DEINE AUFGABEN »
a) Zähle alle Personen auf, die im Artikel über Africrypt namentlich genannt werden.
b) Warum konnte laut dem Artikel über Africrypt bisher keine offizielle Untersuchung eingeleitet werden?
c) Schreibe den Abschnitt des Artikels über Africrypt zwischen "Doch die Behörden" und "Hack gegeben hat." einschließlich neu und ersetze darin "Kanzlei" durch "Anwaltsfirma".

VORLIEGENDER TEXT »
---
Es besteht eine hohe Wahrscheinlichkeit, dass die Africrypt-Anleger ihre Krypto-Assets nicht mehr zurückbekommen.

Foto: Imago Images/Alexander Limbach

Die Kryptowährungswelt steht möglicherweise vor dem bisher größten Verlust durch eine Börsenplattform. Wenige Monate nach einem angeblichen Hack sind die Betreiber von "Africrypt" – die Brüder Ameer und Raees Cajee – offenbar abgetaucht. Mit ihnen könnten Bitcoin im Gegenwert von rund 3,6 Milliarden Dollar (circa drei Milliarden Euro) verschwinden.

Die Turbulenzen und Merkwürdigkeiten rund um Africrypt hatten im April begonnen. Damals hatten die beiden Gründer den Investoren auf ihrer Börse mitgeteilt, dass man gehackt worden sei. Nutzer konnten nicht mehr auf ihre Krypto-Assets zugreifen, und man bat darum, nicht die Behörden einzubeziehen, da dies die "Wiederbeschaffung" besagter Assets verlangsamen könnte.

Doch die Behörden sind bislang ohnehin keine große Hilfe. Besorgte Anleger informierten sie über die Vorgänge, aber da Bitcoin und andere Kryptowährungen in Südafrika nicht als Finanzprodukt anerkannt sind, konnte bisher keine offizielle Untersuchung eingeleitet werden.

Private Ermittlungen laufen

Eine Gruppe von Investoren versucht seit geraumer Zeit, die Sache selbst in die Hand zu nehmen, und hat die Kanzlei Hanekom Attorneys damit beauftragt, der Sache auf den Grund zu gehen. Die bisherigen Ergebnisse der privaten Ermittlung wecken jedenfalls große Zweifel daran, dass es wirklich einen Hack gegeben hat.

Angestellte von Africrypt sollen bereits eine Woche vor dem Sicherheitsvorfall ihre Zugänge zu den Systemen der Plattform verloren haben. Weiters wurden die Kryptovermögen aus den direkt zur Börse sowie den für die Kunden angelegten Treuhand Wallets abgezweigt und in sogenannte "Tumbler" bzw. "Mixer" geschleust.
---
GEZEIGTE DATEN »
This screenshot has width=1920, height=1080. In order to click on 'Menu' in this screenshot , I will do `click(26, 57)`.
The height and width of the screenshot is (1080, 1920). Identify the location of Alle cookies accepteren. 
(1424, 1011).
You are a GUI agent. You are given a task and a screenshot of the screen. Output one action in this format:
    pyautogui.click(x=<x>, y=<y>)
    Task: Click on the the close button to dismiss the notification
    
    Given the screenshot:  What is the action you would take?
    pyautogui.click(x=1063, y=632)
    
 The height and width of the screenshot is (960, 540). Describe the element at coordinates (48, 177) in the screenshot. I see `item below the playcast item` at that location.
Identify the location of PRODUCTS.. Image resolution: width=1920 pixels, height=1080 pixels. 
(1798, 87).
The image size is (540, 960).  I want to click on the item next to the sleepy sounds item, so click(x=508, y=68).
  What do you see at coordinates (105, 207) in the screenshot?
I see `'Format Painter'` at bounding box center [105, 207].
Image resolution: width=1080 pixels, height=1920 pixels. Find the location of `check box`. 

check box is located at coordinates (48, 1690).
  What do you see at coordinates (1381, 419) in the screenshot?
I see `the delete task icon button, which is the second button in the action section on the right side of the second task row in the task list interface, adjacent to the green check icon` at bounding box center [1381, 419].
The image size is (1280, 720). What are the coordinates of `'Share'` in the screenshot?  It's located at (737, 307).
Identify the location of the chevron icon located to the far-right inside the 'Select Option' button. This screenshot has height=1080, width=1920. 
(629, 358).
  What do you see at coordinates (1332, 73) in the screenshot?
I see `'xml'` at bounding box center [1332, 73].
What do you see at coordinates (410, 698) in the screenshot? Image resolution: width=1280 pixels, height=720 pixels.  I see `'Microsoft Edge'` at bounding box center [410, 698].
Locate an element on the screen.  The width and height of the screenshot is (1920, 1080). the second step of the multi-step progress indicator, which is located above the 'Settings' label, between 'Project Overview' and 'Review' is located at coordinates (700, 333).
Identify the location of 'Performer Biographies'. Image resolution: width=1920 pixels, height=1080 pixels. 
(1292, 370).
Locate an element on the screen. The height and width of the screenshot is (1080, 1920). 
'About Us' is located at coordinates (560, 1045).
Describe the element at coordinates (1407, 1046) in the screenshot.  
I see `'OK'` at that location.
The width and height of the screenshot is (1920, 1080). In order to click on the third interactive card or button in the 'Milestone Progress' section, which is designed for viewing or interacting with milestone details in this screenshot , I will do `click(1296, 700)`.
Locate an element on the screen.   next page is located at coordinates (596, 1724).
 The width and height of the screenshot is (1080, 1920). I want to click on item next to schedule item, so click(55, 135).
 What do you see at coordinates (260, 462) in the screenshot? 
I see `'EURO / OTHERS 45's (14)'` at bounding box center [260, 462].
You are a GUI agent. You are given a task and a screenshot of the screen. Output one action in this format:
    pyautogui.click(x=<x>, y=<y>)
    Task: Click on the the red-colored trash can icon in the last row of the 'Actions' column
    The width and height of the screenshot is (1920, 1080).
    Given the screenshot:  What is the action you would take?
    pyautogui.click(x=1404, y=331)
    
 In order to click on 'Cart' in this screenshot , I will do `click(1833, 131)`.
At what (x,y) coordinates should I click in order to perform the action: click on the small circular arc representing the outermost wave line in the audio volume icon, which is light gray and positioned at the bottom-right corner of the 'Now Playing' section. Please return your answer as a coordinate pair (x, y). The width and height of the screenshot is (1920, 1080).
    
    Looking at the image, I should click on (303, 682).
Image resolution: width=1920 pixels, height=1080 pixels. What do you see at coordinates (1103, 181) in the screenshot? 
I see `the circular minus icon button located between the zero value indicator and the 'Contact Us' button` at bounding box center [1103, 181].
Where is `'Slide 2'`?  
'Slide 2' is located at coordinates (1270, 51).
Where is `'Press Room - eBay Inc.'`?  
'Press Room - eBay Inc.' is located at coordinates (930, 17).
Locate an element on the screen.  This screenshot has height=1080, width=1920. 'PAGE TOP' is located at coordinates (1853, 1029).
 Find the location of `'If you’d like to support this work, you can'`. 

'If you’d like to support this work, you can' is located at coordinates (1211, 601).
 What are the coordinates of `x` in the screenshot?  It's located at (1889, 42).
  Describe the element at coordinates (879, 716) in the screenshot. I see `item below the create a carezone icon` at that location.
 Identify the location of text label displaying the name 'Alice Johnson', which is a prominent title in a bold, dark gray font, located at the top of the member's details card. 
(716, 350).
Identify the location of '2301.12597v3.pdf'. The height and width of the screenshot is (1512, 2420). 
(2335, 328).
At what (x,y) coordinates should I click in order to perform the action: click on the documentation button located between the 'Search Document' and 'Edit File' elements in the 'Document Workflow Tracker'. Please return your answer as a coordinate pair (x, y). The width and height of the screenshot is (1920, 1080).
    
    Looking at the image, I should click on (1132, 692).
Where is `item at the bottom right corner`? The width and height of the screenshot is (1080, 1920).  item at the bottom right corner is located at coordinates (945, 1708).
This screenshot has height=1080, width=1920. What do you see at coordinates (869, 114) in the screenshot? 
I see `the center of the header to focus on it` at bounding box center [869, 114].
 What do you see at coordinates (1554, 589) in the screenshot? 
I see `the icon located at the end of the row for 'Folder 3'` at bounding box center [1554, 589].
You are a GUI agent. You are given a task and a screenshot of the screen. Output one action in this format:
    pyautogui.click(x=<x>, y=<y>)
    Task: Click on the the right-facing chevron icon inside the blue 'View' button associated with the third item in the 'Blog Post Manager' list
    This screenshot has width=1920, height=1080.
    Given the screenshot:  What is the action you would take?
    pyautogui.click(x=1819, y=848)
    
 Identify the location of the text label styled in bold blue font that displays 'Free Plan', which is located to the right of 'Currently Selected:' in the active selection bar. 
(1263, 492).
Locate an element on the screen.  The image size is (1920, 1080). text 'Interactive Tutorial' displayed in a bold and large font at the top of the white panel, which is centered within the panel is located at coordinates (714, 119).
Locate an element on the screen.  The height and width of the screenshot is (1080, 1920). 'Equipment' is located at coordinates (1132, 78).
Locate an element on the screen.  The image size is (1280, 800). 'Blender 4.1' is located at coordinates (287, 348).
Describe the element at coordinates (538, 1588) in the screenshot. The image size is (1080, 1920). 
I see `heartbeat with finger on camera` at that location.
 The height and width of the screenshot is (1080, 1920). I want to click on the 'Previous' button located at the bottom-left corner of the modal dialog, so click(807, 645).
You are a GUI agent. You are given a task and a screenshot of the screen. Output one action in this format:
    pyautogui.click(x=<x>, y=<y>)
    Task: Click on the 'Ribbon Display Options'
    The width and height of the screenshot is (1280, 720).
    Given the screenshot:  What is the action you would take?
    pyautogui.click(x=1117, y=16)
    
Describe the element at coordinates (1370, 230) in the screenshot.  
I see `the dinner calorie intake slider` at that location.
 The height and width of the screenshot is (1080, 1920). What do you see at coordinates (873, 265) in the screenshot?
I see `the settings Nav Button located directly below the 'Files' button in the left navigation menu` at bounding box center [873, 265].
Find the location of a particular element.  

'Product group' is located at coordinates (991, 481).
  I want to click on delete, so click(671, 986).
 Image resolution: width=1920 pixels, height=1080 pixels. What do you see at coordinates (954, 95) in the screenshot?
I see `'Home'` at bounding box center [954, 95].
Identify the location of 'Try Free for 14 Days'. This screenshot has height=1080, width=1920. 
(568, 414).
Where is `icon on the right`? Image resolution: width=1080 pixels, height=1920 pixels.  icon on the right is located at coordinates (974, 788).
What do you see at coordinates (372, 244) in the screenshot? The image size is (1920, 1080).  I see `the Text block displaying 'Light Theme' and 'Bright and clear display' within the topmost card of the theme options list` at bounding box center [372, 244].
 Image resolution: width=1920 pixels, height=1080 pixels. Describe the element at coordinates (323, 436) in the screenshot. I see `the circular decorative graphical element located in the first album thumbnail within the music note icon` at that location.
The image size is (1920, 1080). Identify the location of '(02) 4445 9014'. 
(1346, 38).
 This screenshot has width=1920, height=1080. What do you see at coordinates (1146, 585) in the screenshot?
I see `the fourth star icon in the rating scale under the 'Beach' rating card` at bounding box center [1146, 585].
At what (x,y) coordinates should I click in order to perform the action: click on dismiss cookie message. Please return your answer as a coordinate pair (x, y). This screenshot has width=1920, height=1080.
---
ERGEBNISSE JE AUFGABE »
a) Ameer Cajee, Raees Cajee, Alexander Limbach

b) Bitcoin und andere Kryptowährungen sind in Südafrika nicht als Finanzprodukt anerkannt.

c)
Doch die Behörden sind bislang ohnehin keine große Hilfe. Besorgte Anleger informierten sie über die Vorgänge, aber da Bitcoin und andere Kryptowährungen in Südafrika nicht als Finanzprodukt anerkannt sind, konnte bisher keine offizielle Untersuchung eingeleitet werden.

Private Ermittlungen laufen

Eine Gruppe von Investoren versucht seit geraumer Zeit, die Sache selbst in die Hand zu nehmen, und hat die Anwaltsfirma Hanekom Attorneys damit beauftragt, der Sache auf den Grund zu gehen. Die bisherigen Ergebnisse der privaten Ermittlung wecken jedenfalls große Zweifel daran, dass es wirklich einen Hack gegeben hat.